Repeat each entry exactly and drop the pictures.

┌─ AVAILABLE DATA

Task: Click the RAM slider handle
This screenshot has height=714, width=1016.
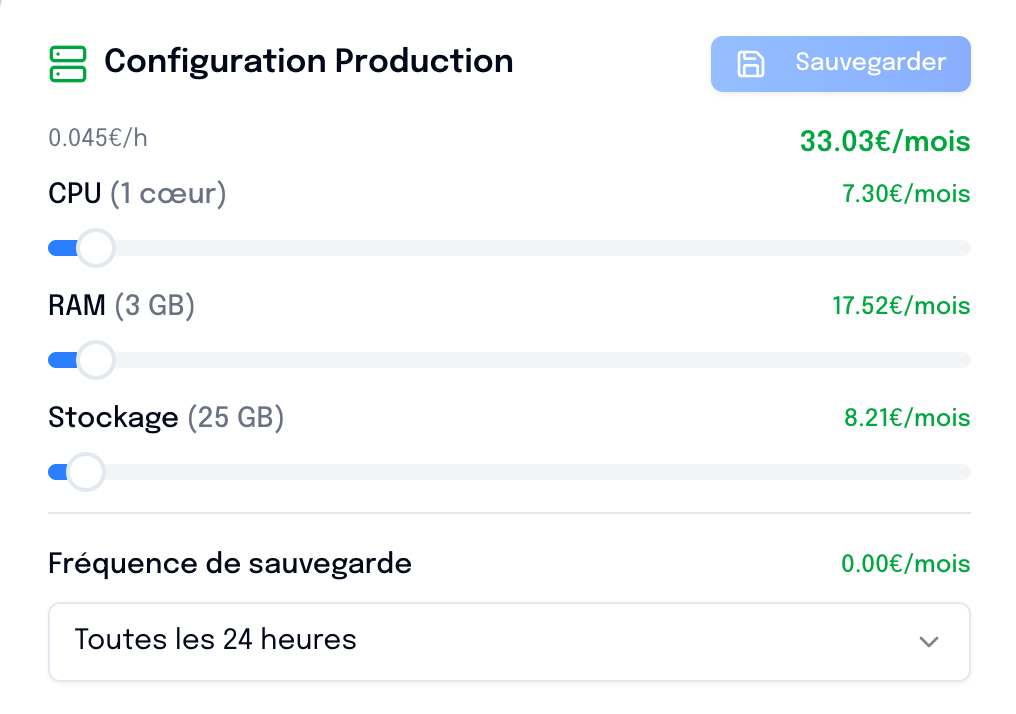Action: [96, 360]
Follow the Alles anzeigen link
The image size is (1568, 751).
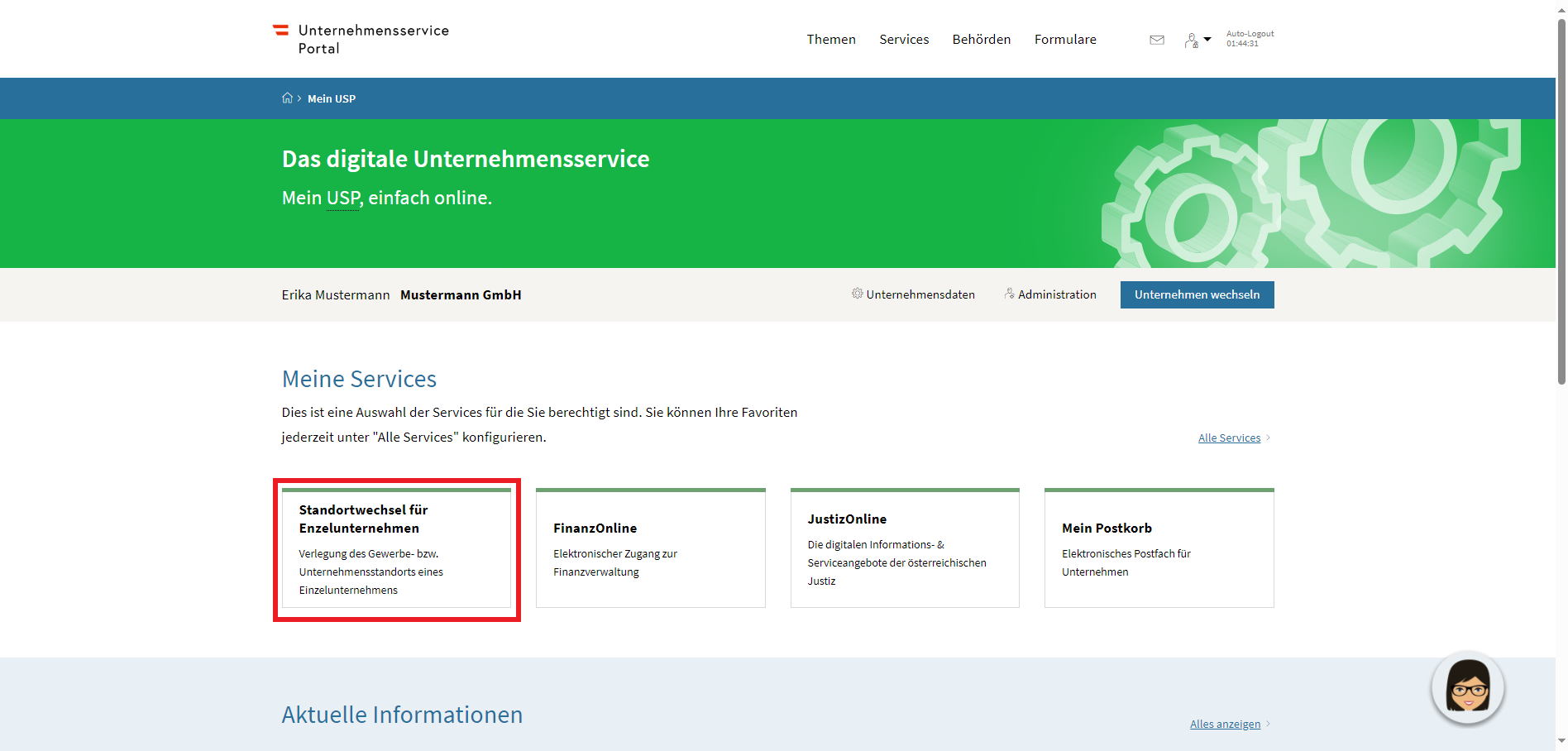[x=1225, y=724]
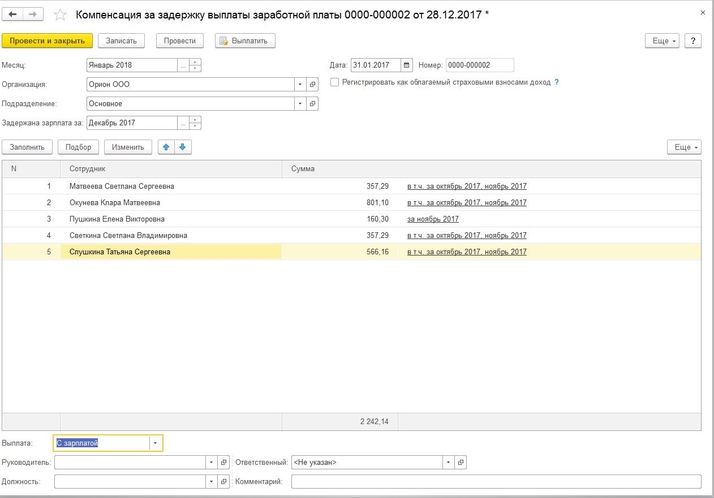Increase the Месяц value with the spinner
The height and width of the screenshot is (498, 714).
click(195, 61)
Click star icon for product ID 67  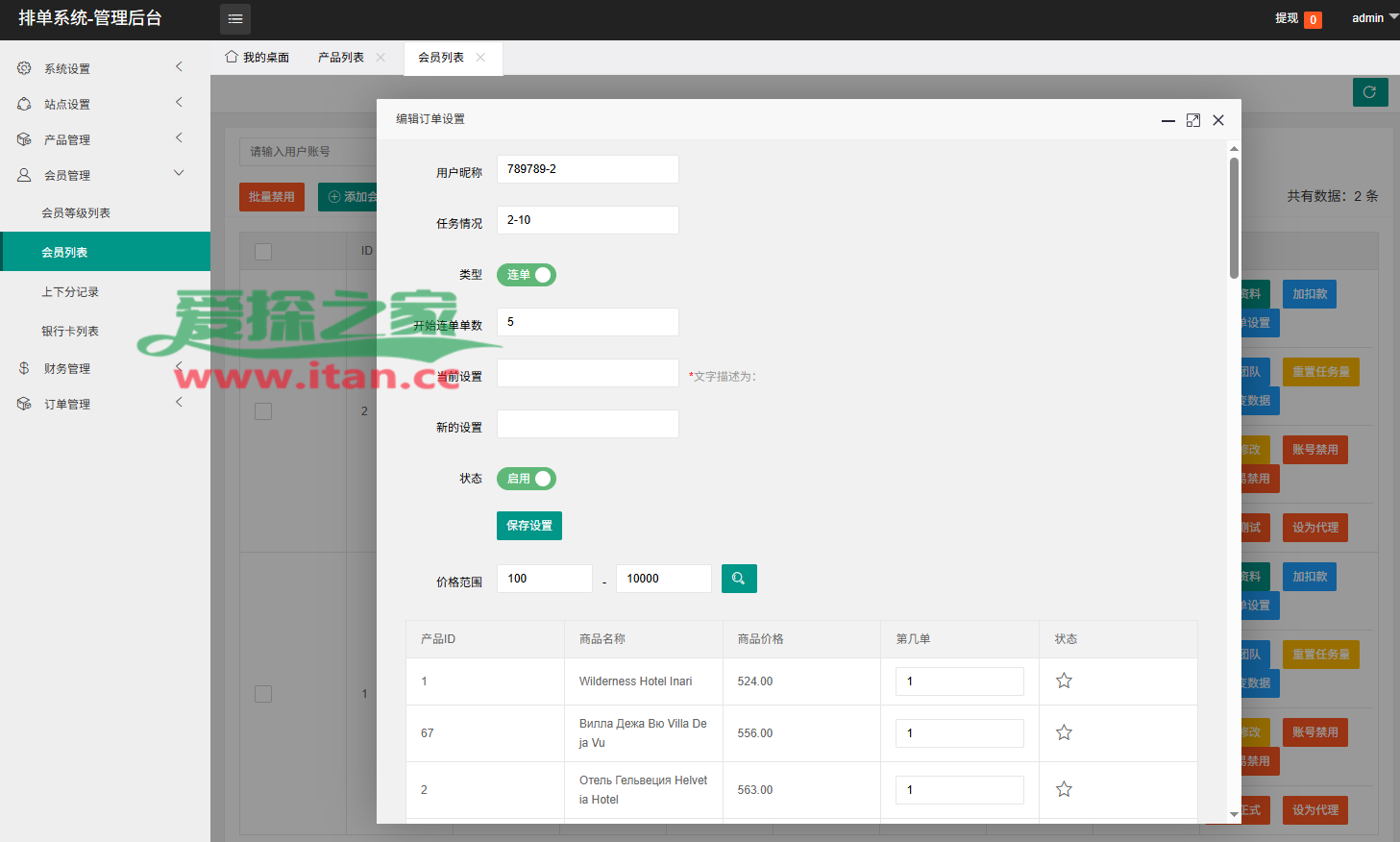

└─

* WRITTEN RESPONSE:
Task: Click the RAM slider handle
This screenshot has height=714, width=1016.
Action: [96, 360]
Follow the Alles anzeigen link
The image size is (1568, 751).
[x=1225, y=724]
Increase the Месяц value with the spinner
The height and width of the screenshot is (498, 714).
click(195, 61)
Click star icon for product ID 67  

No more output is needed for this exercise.